The taxonomy of the genus Fusarium has been in a flux because of ambiguous circumscription of species-level identification based on morphotaxonomic criteria. In this study, multigene phylogeny was conducted to resolve the evolutionary relationships of 88 Indian Fusarium isolates based on the internal transcribed spacer region, 28S large subunit, translation elongation factor 1-alpha, RNA polymerase second largest subunit, beta-tubulin and calmodulin gene regions. Fusarium species are well known to produce metabolites such as beauvericin (BEA) and enniatins. These identified isolates were subjected to fermentation in Fusarium-defined media for BEA production and tested using TLC, HPLC and HRMS. Among 88 isolates studied, 50 were capable of producing BEA, which varied from 0.01 to 15.82 mg/g of biomass. Fusarium tardicrescens NFCCI 5201 showed maximum BEA production (15.82 mg/g of biomass). The extract of F. tardicrescens NFCCI 5201 showed promising antibacterial activity against Staphylococcus aureus MLS16 MTCC 2940 and Micrococcus luteus MTCC 2470 with MIC of 62.5 and 15.63 µg/mL, respectively. Similarly, the F. tardicrescens NFCCI 5201 extract in potato dextrose agar (40 µg/mL) exhibited antifungal activity in the food poison technique against plant pathogenic and other fungi, Rhizoctonia solani NFCCI 4327, Sclerotium rolfsii NFCCI 4263, Geotrichum candidum NFCCI 3744 and Pythium sp. NFCCI 3482, showing % inhibition of 84.31, 49.76, 38.22 and 35.13, respectively. The antibiotic effect was found to synergize when Fusarium extract and amphotericin B (20 µg/mL each in potato dextrose agar) were used in combination against Rhizopus sp. NFCCI 2108, Sclerotium rolfsii NFCCI 4263, Bipolaris sorokiniana NFCCI 4690 and Absidia sp.
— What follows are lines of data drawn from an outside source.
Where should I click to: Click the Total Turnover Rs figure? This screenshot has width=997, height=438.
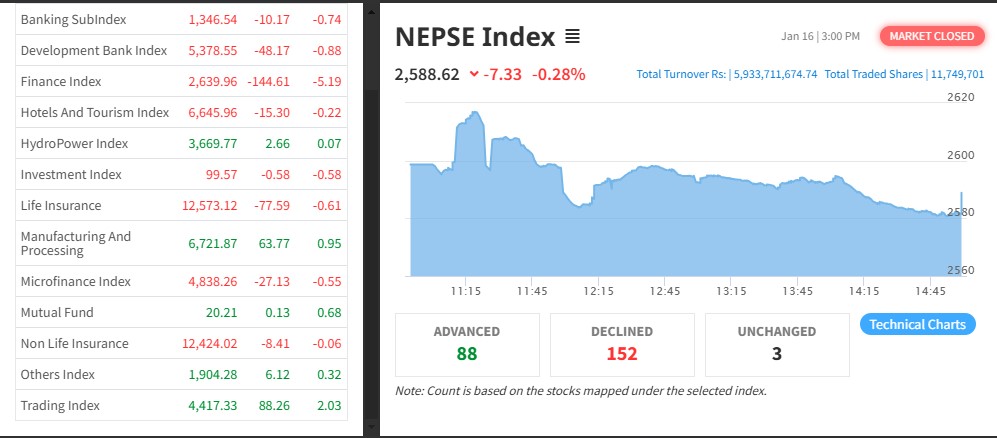click(x=727, y=74)
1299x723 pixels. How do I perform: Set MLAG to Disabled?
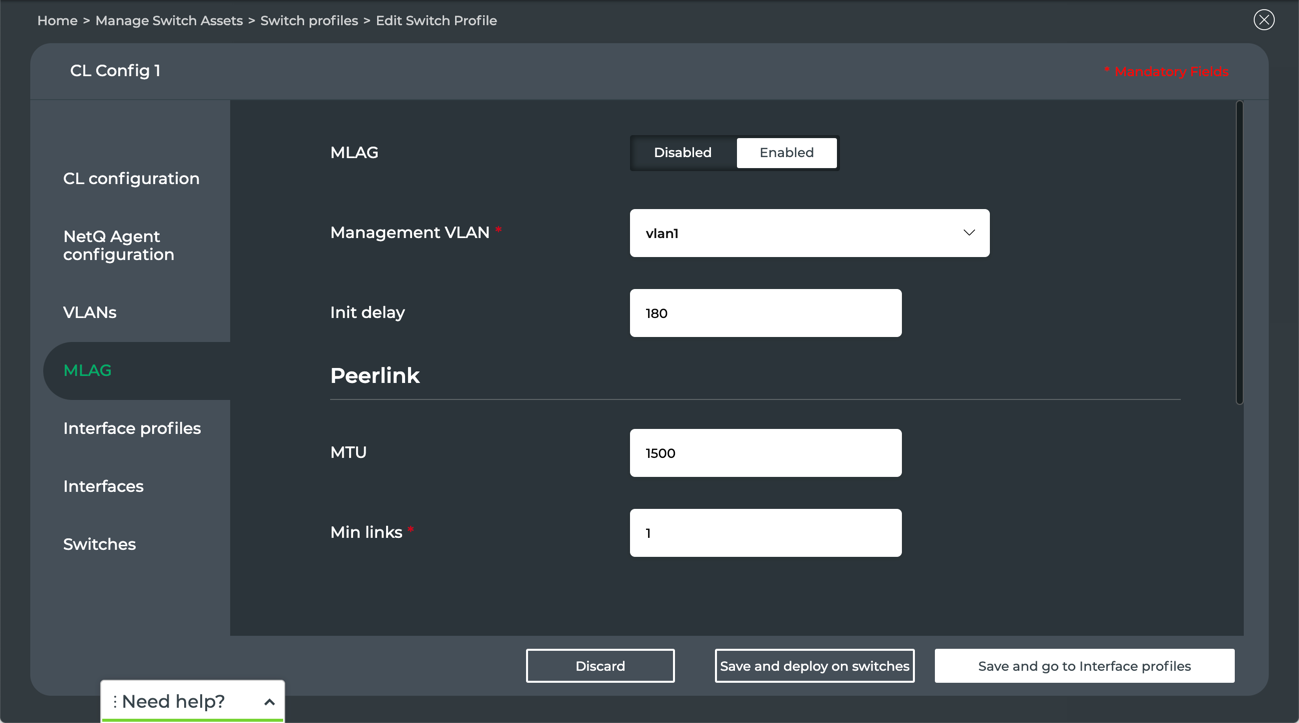683,153
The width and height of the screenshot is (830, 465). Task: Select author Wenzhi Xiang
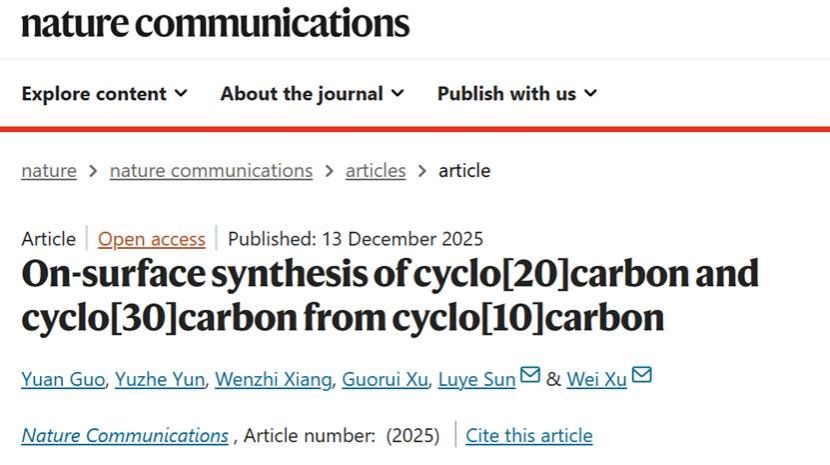271,379
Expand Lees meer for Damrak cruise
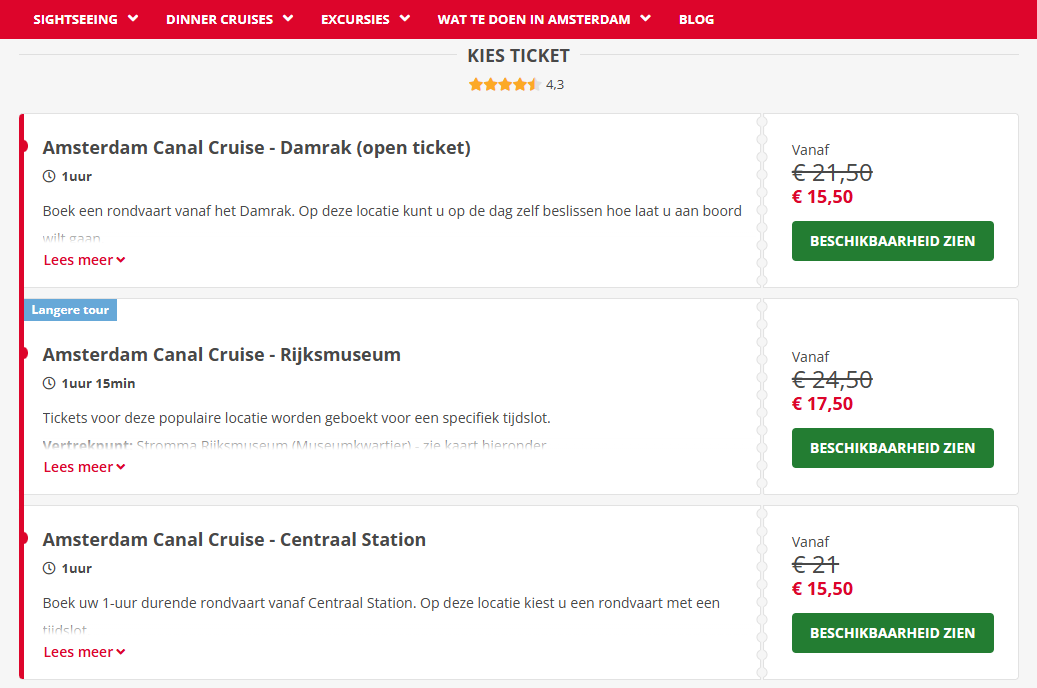The image size is (1037, 688). tap(85, 260)
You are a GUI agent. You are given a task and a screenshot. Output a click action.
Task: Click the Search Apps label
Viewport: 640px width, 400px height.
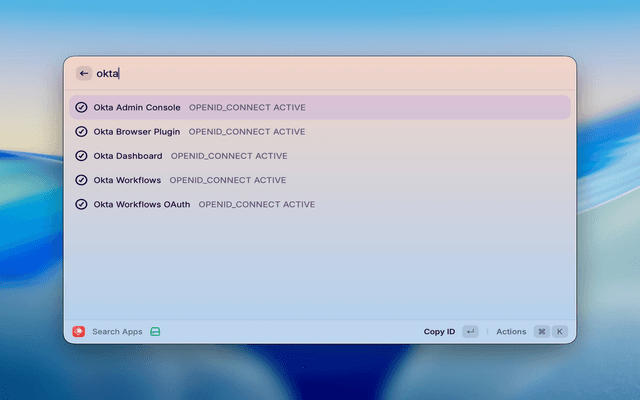(117, 331)
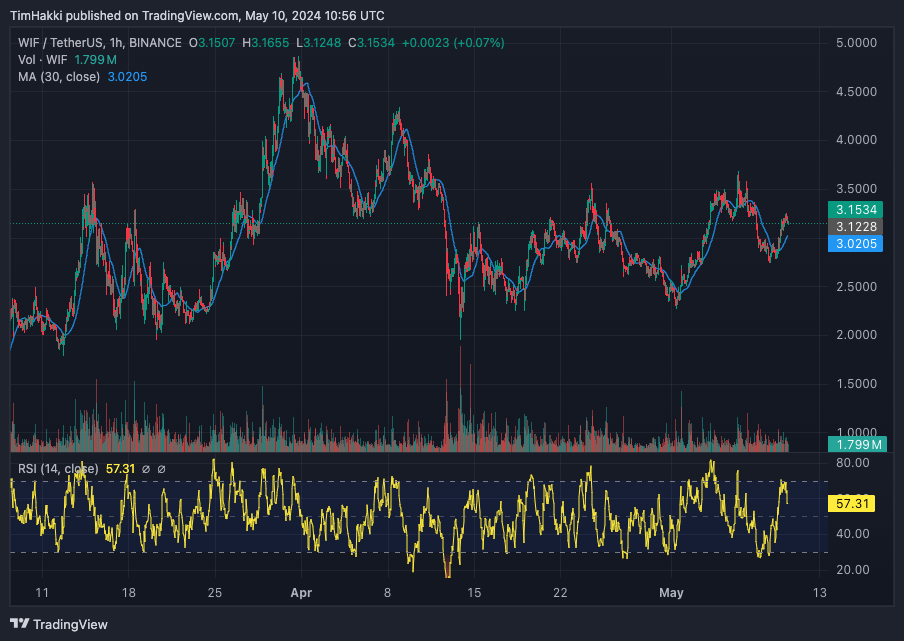Click the TradingView logo at bottom left
904x641 pixels.
[60, 624]
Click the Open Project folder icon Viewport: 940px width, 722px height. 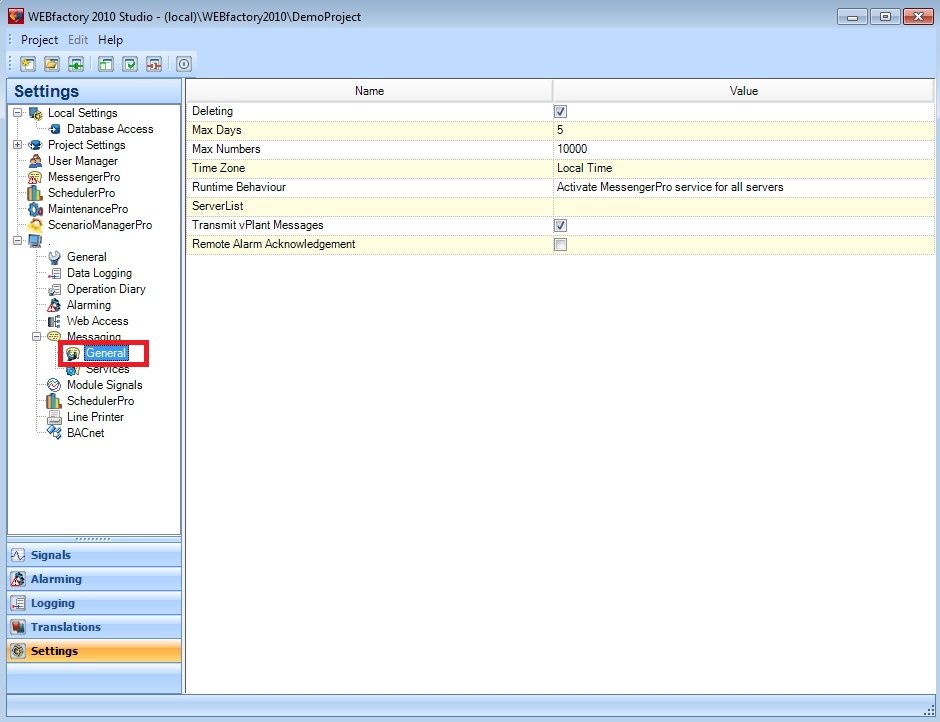click(x=52, y=64)
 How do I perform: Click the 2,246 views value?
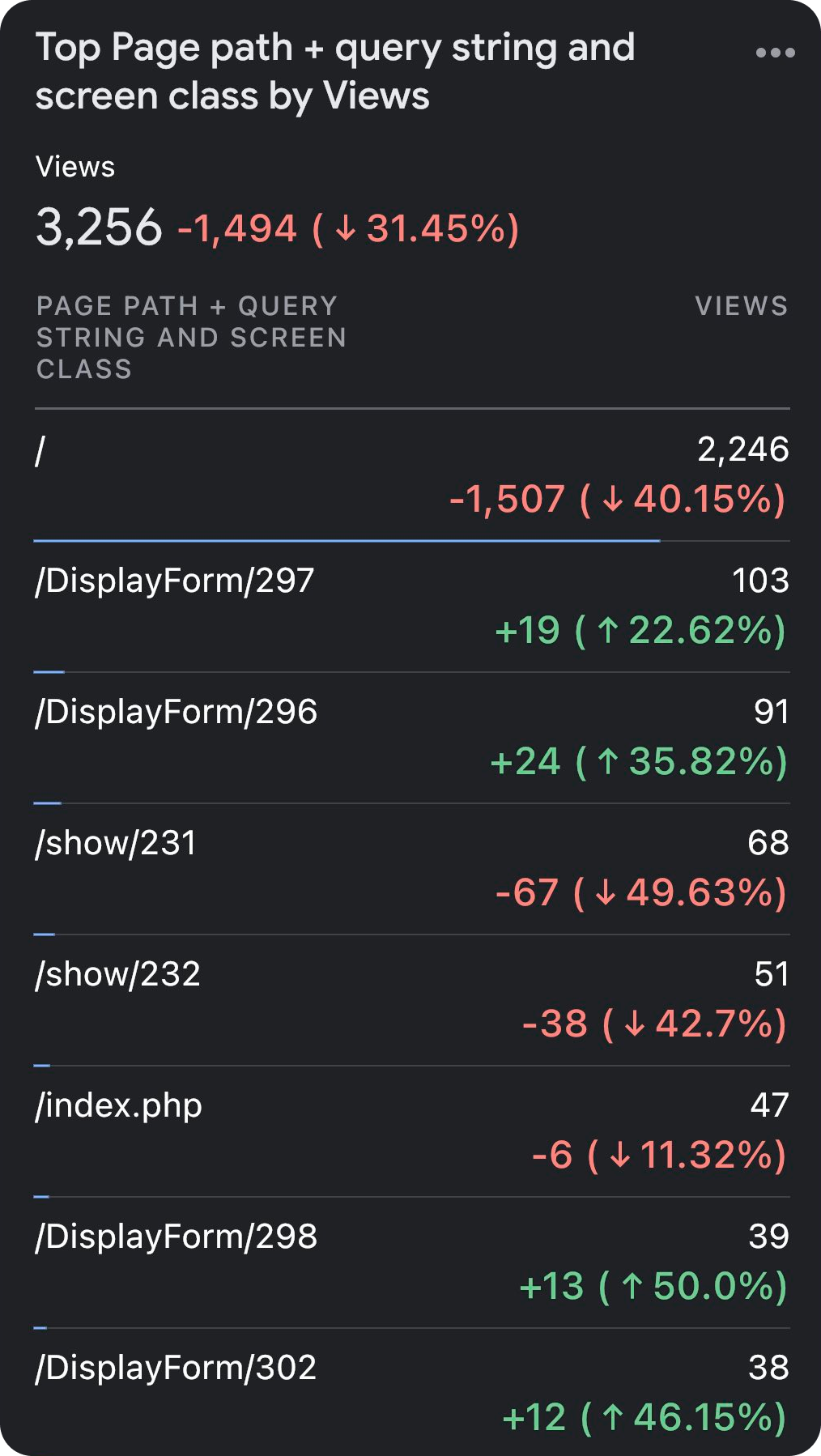click(743, 449)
NFCCI 2716, showing % inhibition of 50.35, 79.37, 48.07 and 76.72, respectively. The extract also showed satisfactory dose-dependent DPPH radical scavenging activity with an IC50 value of 0.675 mg/mL. This study reveals the correct identity of the Indian Fusarium isolates based on multigene phylogeny and also throws light on BEA production potential, suggesting their possible applicability in the medicine, agriculture and industry.